Exercise material START

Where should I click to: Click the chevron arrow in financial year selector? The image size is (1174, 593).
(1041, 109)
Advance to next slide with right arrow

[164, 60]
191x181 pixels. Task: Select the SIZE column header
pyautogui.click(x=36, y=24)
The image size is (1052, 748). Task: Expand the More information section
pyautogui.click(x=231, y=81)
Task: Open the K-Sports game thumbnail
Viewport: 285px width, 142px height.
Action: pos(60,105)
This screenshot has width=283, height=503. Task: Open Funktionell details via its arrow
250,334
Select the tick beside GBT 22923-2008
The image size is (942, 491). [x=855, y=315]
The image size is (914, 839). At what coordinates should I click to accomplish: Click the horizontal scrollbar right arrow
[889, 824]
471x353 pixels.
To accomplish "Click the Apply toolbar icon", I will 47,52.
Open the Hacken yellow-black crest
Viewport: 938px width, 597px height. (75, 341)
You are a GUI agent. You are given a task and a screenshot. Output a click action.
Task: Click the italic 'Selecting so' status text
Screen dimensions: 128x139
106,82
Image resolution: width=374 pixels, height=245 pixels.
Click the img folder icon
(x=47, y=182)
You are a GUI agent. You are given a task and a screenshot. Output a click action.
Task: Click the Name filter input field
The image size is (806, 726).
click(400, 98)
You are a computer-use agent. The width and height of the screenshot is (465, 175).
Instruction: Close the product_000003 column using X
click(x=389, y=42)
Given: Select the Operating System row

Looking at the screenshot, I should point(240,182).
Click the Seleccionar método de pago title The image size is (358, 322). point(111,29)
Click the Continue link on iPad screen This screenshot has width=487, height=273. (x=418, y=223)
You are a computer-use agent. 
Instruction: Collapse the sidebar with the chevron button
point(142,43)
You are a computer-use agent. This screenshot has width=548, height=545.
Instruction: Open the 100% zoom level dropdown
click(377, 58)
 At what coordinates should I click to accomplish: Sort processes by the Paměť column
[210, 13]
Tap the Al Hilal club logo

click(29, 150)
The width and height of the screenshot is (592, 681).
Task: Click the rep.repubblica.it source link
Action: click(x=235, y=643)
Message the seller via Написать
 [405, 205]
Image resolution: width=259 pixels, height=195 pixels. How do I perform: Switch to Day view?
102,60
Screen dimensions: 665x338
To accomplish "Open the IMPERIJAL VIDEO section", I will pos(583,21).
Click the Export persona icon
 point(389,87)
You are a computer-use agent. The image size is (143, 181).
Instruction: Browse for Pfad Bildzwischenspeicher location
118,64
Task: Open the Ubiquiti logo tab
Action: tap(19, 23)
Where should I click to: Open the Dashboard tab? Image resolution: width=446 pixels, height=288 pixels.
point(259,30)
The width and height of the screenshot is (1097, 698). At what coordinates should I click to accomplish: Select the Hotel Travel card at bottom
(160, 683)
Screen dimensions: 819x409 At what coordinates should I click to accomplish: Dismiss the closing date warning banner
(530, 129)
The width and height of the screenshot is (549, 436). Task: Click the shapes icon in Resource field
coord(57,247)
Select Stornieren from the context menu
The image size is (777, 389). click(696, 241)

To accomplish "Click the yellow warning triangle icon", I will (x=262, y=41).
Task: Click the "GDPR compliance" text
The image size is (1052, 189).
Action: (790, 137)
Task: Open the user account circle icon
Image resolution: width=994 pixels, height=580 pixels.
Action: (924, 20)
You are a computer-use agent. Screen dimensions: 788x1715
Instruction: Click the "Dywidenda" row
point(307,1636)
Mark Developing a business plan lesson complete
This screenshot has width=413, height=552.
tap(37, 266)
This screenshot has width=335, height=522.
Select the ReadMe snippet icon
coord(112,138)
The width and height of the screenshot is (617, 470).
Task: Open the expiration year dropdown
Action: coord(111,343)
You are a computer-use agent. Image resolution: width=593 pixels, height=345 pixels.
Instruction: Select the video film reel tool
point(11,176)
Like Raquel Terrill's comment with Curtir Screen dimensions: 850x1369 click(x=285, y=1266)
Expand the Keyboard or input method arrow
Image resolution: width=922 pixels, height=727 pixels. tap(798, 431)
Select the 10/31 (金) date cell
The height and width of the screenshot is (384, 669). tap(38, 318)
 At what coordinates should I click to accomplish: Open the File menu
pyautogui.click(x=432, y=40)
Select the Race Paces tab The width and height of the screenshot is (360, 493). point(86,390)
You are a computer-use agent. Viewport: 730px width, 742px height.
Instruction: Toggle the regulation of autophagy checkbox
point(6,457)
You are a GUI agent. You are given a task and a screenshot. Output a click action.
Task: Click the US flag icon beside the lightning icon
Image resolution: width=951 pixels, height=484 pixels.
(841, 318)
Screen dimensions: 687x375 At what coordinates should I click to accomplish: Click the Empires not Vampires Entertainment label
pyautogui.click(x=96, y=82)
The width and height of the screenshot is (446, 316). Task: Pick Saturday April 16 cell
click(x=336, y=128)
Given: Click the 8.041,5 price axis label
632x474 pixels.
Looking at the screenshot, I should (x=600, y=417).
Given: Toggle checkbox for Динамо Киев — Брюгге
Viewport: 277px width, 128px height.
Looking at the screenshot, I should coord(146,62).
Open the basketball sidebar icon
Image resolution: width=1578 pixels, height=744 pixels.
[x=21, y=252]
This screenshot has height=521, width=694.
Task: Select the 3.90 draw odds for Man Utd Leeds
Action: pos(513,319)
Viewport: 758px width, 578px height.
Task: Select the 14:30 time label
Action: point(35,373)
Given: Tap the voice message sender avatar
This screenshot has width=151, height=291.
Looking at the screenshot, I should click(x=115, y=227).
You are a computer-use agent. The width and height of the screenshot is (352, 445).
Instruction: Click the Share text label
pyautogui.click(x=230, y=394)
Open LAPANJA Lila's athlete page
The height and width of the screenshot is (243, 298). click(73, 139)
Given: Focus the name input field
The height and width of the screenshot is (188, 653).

Exercise material END

What is expected:
Could I ask you to return the records exactly and in full?

Result of the exercise:
Where should I click to: Click the chevron arrow in financial year selector? The image size is (1174, 593).
(1041, 109)
Advance to next slide with right arrow

[164, 60]
191x181 pixels. Task: Select the SIZE column header
pyautogui.click(x=36, y=24)
The image size is (1052, 748). Task: Expand the More information section
pyautogui.click(x=231, y=81)
Task: Open the K-Sports game thumbnail
Viewport: 285px width, 142px height.
Action: pos(60,105)
This screenshot has width=283, height=503. Task: Open Funktionell details via its arrow
250,334
Select the tick beside GBT 22923-2008
The image size is (942, 491). [x=855, y=315]
The image size is (914, 839). At what coordinates should I click to accomplish: Click the horizontal scrollbar right arrow
[889, 824]
471x353 pixels.
To accomplish "Click the Apply toolbar icon", I will 47,52.
Open the Hacken yellow-black crest
Viewport: 938px width, 597px height. (75, 341)
You are a GUI agent. You are given a task and a screenshot. Output a click action.
Task: Click the italic 'Selecting so' status text
Screen dimensions: 128x139
106,82
Image resolution: width=374 pixels, height=245 pixels.
Click the img folder icon
(x=47, y=182)
You are a GUI agent. You are given a task and a screenshot. Output a click action.
Task: Click the Name filter input field
The image size is (806, 726).
click(400, 98)
You are a computer-use agent. The width and height of the screenshot is (465, 175).
Instruction: Close the product_000003 column using X
click(x=389, y=42)
Given: Select the Operating System row

Looking at the screenshot, I should point(240,182).
Click the Seleccionar método de pago title The image size is (358, 322). point(111,29)
Click the Continue link on iPad screen This screenshot has width=487, height=273. (x=418, y=223)
You are a computer-use agent. 
Instruction: Collapse the sidebar with the chevron button
point(142,43)
You are a computer-use agent. This screenshot has width=548, height=545.
Instruction: Open the 100% zoom level dropdown
click(377, 58)
 At what coordinates should I click to accomplish: Sort processes by the Paměť column
[210, 13]
Tap the Al Hilal club logo

click(29, 150)
The width and height of the screenshot is (592, 681).
Task: Click the rep.repubblica.it source link
Action: click(x=235, y=643)
Message the seller via Написать
 [405, 205]
Image resolution: width=259 pixels, height=195 pixels. How do I perform: Switch to Day view?
102,60
Screen dimensions: 665x338
To accomplish "Open the IMPERIJAL VIDEO section", I will pos(583,21).
Click the Export persona icon
 point(389,87)
You are a computer-use agent. The image size is (143, 181).
Instruction: Browse for Pfad Bildzwischenspeicher location
118,64
Task: Open the Ubiquiti logo tab
Action: tap(19, 23)
Where should I click to: Open the Dashboard tab? Image resolution: width=446 pixels, height=288 pixels.
point(259,30)
The width and height of the screenshot is (1097, 698). At what coordinates should I click to accomplish: Select the Hotel Travel card at bottom
(160, 683)
Screen dimensions: 819x409 At what coordinates should I click to accomplish: Dismiss the closing date warning banner
(530, 129)
The width and height of the screenshot is (549, 436). Task: Click the shapes icon in Resource field
coord(57,247)
Select Stornieren from the context menu
The image size is (777, 389). click(696, 241)

To accomplish "Click the yellow warning triangle icon", I will (x=262, y=41).
Task: Click the "GDPR compliance" text
The image size is (1052, 189).
Action: (790, 137)
Task: Open the user account circle icon
Image resolution: width=994 pixels, height=580 pixels.
Action: (924, 20)
You are a computer-use agent. Screen dimensions: 788x1715
Instruction: Click the "Dywidenda" row
point(307,1636)
Mark Developing a business plan lesson complete
This screenshot has width=413, height=552.
tap(37, 266)
This screenshot has width=335, height=522.
Select the ReadMe snippet icon
coord(112,138)
The width and height of the screenshot is (617, 470).
Task: Open the expiration year dropdown
Action: coord(111,343)
You are a computer-use agent. Image resolution: width=593 pixels, height=345 pixels.
Instruction: Select the video film reel tool
point(11,176)
Like Raquel Terrill's comment with Curtir Screen dimensions: 850x1369 click(x=285, y=1266)
Expand the Keyboard or input method arrow
Image resolution: width=922 pixels, height=727 pixels. tap(798, 431)
Select the 10/31 (金) date cell
The height and width of the screenshot is (384, 669). tap(38, 318)
 At what coordinates should I click to accomplish: Open the File menu
pyautogui.click(x=432, y=40)
Select the Race Paces tab The width and height of the screenshot is (360, 493). point(86,390)
You are a computer-use agent. Viewport: 730px width, 742px height.
Instruction: Toggle the regulation of autophagy checkbox
point(6,457)
You are a GUI agent. You are given a task and a screenshot. Output a click action.
Task: Click the US flag icon beside the lightning icon
Image resolution: width=951 pixels, height=484 pixels.
(841, 318)
Screen dimensions: 687x375 At what coordinates should I click to accomplish: Click the Empires not Vampires Entertainment label
pyautogui.click(x=96, y=82)
The width and height of the screenshot is (446, 316). Task: Pick Saturday April 16 cell
click(x=336, y=128)
Given: Click the 8.041,5 price axis label
632x474 pixels.
Looking at the screenshot, I should (x=600, y=417).
Given: Toggle checkbox for Динамо Киев — Брюгге
Viewport: 277px width, 128px height.
Looking at the screenshot, I should coord(146,62).
Open the basketball sidebar icon
Image resolution: width=1578 pixels, height=744 pixels.
[x=21, y=252]
This screenshot has height=521, width=694.
Task: Select the 3.90 draw odds for Man Utd Leeds
Action: pos(513,319)
Viewport: 758px width, 578px height.
Task: Select the 14:30 time label
Action: point(35,373)
Given: Tap the voice message sender avatar
This screenshot has width=151, height=291.
Looking at the screenshot, I should click(x=115, y=227).
You are a computer-use agent. The width and height of the screenshot is (352, 445).
Instruction: Click the Share text label
pyautogui.click(x=230, y=394)
Open LAPANJA Lila's athlete page
The height and width of the screenshot is (243, 298). click(73, 139)
Given: Focus the name input field
The height and width of the screenshot is (188, 653).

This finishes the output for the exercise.